Antsle Forum

Welcome to our Antsle community! This forum is to connect all Antsle users to post experiences, make user-generated content available for the entire community and more. 

Please note: This forum is about discussing one specific issue at a time. No generalizations. No judgments. Please check the Forum Rules before posting. If you have specific questions about your Antsle and expect a response from our team directly, please continue to use the appropriate channels (email: [email protected]) so every inquiry is tracked. 

Please or Register to create posts and topics.

Running snort IDS in in antlet

I'm looking at running the snort IDS in an antlet. This in itself is simple enough; I have it running successfully in an Debian LXC container, and it works perfectly, processing the packets which arrive on the bridged br0/eth0 port.

What I want to do, though, is get it listening to all the network traffic, via a monitor port on my switch plugged into br2, but I'm not sure how I should configure br2 for this, inasmuch as the monitor port is on the same network as br0. Giving it a static on the same subnet causes the expected routing snafu, and while ordinarily I'd configure the interface connected to the monitor port as up without an IP address, this isn't an option in antMan, and I'm not sure if that would work properly with an LXC container anyway.

Has anyone else got this sort of thing working and could drop me a pointer or two?

Thanks,

Alistair Young

 

Hi Alistair, just saw your post. I've been trying to get an IDS working by spanning a port from my external switch to br2 using Ubuntu VM.

I manually set the BR2 port for promiscuous mode, however i've not been able to get the spanned traffic to show up inside an antlet.  Seems something in the ports wont forward the traffic, it only shows broadcast traffic.

I'm curious if you got this working or made any progress with it?  If i can't get this to work with spanned traffic it really cuts down what it can do for me, so i hope its just a config thing.

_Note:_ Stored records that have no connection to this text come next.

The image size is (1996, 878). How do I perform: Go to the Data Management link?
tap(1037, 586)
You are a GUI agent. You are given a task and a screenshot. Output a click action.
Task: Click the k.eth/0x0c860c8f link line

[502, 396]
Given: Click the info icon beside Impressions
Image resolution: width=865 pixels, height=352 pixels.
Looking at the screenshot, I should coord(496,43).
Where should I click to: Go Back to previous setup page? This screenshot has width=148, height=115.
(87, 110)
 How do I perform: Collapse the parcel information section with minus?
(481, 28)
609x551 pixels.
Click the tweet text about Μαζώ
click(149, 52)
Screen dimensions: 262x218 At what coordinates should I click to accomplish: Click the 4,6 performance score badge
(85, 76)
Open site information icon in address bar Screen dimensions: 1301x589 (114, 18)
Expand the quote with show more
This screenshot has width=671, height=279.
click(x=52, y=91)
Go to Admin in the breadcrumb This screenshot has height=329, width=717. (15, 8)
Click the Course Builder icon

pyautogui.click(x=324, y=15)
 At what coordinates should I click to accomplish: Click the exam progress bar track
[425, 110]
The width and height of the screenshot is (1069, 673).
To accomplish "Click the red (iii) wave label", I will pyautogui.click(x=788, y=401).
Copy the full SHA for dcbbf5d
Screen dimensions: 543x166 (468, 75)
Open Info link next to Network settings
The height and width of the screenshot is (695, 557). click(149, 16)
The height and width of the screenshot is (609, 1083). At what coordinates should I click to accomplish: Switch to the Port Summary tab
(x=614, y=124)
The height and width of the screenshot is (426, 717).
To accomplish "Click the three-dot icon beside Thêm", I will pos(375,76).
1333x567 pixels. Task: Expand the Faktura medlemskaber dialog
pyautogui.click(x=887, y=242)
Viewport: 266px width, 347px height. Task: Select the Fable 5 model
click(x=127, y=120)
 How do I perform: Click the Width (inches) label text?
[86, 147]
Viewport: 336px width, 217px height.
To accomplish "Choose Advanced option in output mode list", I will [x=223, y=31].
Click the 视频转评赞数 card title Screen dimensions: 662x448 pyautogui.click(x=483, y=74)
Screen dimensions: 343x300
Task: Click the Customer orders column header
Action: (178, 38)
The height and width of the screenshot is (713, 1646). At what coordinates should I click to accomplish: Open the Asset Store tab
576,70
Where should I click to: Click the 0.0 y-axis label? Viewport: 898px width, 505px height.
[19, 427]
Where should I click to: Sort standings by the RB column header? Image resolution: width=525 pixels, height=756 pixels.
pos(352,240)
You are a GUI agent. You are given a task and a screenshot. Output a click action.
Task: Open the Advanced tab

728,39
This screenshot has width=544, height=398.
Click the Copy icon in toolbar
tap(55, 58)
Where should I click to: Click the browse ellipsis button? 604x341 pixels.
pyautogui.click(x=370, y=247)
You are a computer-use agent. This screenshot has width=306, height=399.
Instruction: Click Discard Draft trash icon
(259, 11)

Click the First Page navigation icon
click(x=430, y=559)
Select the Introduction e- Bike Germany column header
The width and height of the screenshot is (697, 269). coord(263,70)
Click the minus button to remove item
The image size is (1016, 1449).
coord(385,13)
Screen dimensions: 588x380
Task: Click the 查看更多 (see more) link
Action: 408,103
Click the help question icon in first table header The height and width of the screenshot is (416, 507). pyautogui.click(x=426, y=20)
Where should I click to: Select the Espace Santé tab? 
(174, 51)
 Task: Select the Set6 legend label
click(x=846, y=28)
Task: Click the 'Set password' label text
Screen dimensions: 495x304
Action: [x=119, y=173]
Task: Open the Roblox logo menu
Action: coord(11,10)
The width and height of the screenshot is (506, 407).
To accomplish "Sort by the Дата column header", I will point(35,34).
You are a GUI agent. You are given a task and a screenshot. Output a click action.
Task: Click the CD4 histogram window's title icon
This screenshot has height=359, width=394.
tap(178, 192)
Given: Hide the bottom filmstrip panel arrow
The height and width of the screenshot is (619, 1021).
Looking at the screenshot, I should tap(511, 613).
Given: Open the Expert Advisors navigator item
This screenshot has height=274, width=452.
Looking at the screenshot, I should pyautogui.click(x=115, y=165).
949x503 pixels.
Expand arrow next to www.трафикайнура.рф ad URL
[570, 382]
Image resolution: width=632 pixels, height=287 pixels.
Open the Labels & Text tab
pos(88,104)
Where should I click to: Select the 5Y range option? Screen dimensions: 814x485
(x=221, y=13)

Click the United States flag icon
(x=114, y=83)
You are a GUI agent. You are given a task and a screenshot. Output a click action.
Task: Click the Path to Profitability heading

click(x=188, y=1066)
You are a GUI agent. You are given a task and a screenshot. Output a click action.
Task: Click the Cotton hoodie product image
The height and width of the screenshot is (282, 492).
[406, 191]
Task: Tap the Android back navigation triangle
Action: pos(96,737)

Oh, and i got BR2 plugged into my cisco monitor dest port, with no DHCP.  I set it to DHCP, and it pulls the APIPA 169. address.  Technically with promiscuous mode, it should not matter even if you leave a static on it.  Also there is a warning saying if you set DHCP, make sure its gonna get a DHCP or bad things will happen-- guess i got lucky on that one anyway.

 

good luck -

eric.

following up, got this working.  copying reply from my original post--

For promiscuous mode you can install the bridge-utils. from the antsleOS command line run

emerge bridge-utils
Then set the ageing to 0 on the brX

brctl setageing br1 0
To make it persistent you can add the following line to the 'net' configuration file in the antsleOS

bridge_ageing_time_br1="0"
Open the 'net' file for editing

nano /etc/conf.d/net
In this example I am setting the ageing time on br1 and I add the line to the br1 section in the last line

bridge_br1="enp0s20f1"

config_enp0s20f1="null"
config_br1="192.168.1.44 netmask 255.255.255.0"

rc_net_br1_need="net.enp0s20f1"

bridge_ageing_time_br1="0"
Save and exit.

This should work for all antlets connected to that bridge.